# PROVIDED RECORDS
-------
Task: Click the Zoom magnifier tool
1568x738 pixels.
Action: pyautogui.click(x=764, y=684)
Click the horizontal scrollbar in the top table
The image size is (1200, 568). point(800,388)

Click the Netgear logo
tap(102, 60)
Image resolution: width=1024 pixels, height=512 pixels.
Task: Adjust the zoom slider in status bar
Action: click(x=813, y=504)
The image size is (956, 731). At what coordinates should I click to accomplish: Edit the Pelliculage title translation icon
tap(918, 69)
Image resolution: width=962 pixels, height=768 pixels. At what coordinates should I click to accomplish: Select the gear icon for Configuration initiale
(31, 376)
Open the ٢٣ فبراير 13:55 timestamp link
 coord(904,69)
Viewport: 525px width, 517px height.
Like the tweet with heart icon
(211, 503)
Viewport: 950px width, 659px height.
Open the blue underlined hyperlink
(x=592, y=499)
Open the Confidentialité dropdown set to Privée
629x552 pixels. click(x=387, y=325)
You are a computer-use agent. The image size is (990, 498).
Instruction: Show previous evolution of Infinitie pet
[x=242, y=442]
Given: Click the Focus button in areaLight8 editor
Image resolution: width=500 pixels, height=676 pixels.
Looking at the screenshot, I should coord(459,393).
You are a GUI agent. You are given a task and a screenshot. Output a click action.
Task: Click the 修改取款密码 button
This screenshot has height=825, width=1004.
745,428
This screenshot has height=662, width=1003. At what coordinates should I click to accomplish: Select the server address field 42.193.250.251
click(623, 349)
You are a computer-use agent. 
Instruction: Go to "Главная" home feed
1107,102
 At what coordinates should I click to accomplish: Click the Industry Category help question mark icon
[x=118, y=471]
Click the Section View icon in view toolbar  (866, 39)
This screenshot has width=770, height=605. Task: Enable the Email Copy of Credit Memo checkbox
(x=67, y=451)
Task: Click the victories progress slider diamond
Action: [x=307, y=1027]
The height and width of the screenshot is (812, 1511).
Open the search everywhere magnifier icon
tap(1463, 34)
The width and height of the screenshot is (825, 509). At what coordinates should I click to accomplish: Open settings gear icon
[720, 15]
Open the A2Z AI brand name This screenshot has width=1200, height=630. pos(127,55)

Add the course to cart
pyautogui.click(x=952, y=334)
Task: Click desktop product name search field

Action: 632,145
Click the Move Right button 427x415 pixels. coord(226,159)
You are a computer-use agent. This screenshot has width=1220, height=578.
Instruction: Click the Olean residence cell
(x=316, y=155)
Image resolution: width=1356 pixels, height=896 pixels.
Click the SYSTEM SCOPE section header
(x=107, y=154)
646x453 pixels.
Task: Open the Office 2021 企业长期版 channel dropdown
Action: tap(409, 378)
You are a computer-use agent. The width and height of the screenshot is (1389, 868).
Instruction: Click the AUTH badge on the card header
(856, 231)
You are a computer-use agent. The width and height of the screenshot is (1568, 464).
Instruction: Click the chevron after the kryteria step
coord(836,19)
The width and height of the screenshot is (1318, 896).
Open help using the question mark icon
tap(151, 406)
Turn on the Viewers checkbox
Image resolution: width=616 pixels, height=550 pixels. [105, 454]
-------
# TASK INSTRUCTIONS
Would you output the lines from the one that contains "Image resolution: width=1356" to the end of the data, both ends included, exactly as they appear?

# WRITTEN ANSWER
Image resolution: width=1356 pixels, height=896 pixels.
Click the SYSTEM SCOPE section header
(x=107, y=154)
646x453 pixels.
Task: Open the Office 2021 企业长期版 channel dropdown
Action: tap(409, 378)
You are a computer-use agent. The width and height of the screenshot is (1389, 868).
Instruction: Click the AUTH badge on the card header
(856, 231)
You are a computer-use agent. The width and height of the screenshot is (1568, 464).
Instruction: Click the chevron after the kryteria step
coord(836,19)
The width and height of the screenshot is (1318, 896).
Open help using the question mark icon
tap(151, 406)
Turn on the Viewers checkbox
Image resolution: width=616 pixels, height=550 pixels. [105, 454]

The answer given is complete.